Du 17 au 19 juin 2026, le sommet FII PRIORITY Europe se déroule à Rome. Faure Essozimna Gnassingbé, président du Conseil togolais, y a appelé à un renouvellement du partenariat économique entre l’Afrique et l’Europe. Invité d’honneur de ce forum dédié à la compétitivité européenne, le chef de l’exécutif a mis en avant le rôle de plateforme logistique régionale que le Togo souhaite jouer dans la transformation des chaînes de valeur mondiales.

Faure Gnassingbé, invité d’honneur du sommet FII PRIORITY Europe

Mercredi 17 juin 2026, Faure Essozimna Gnassingbé a participé aux travaux du sommet FII PRIORITY Europe, organisé au Waldorf Astoria Rome Cavalieri. Arrivé la veille dans la capitale italienne, le chef de l’exécutif togolais était convié par Yasir ben Othman Al-Rumayyan, gouverneur du Fonds public d’investissement d’Arabie saoudite (PIF) et président du FII Institute.

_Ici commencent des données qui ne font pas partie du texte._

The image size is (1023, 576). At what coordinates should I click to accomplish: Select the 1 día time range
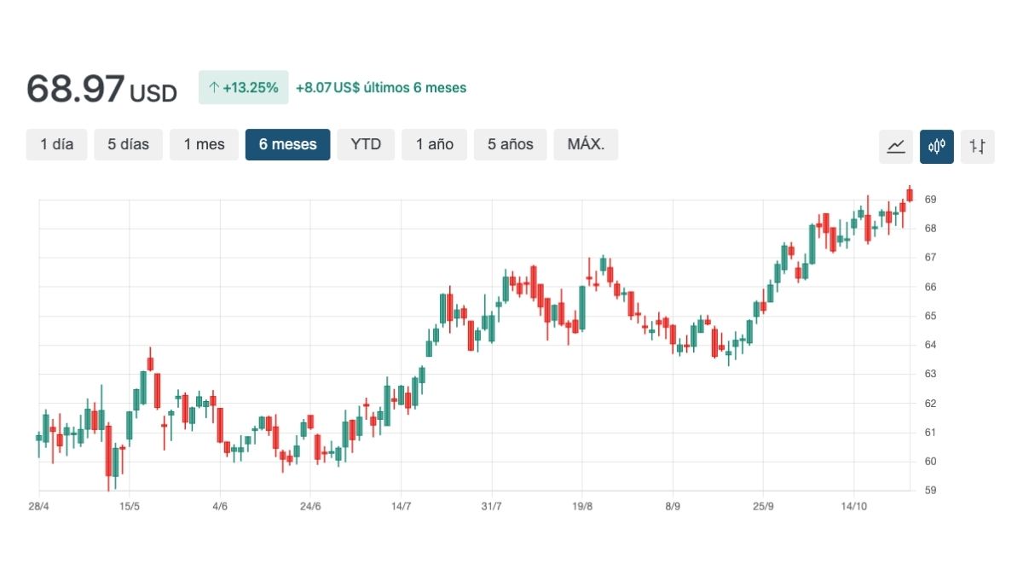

Ce sommet réunit chefs d’État, investisseurs et décideurs économiques autour du thème « L’Europe réinventée : capital, souveraineté et autonomie stratégique ». Les discussions portent sur le financement de la réindustrialisation, la résilience des chaînes d’approvisionnement et la transformation du travail à l’ère de l’intelligence artificielle. Selon les organisateurs, la croissance de la zone euro est estimée à 1,2 % en 2026, et le potentiel d’investissements privés supplémentaires mobilisables par le continent sur dix ans atteindrait près de 800 milliards d’euros.

Le Togo mise sur l’attractivité de ses investissements

Dans son discours, le président du Conseil a souligné les opportunités offertes par le partenariat Afrique-Europe. Portée par des croissances parmi les plus fortes au monde, l’Afrique constitue désormais un terrain favorable pour les flux d’investissement, le développement d’infrastructures de connectivité et de logistique, ainsi que le renforcement de l’intégration régionale.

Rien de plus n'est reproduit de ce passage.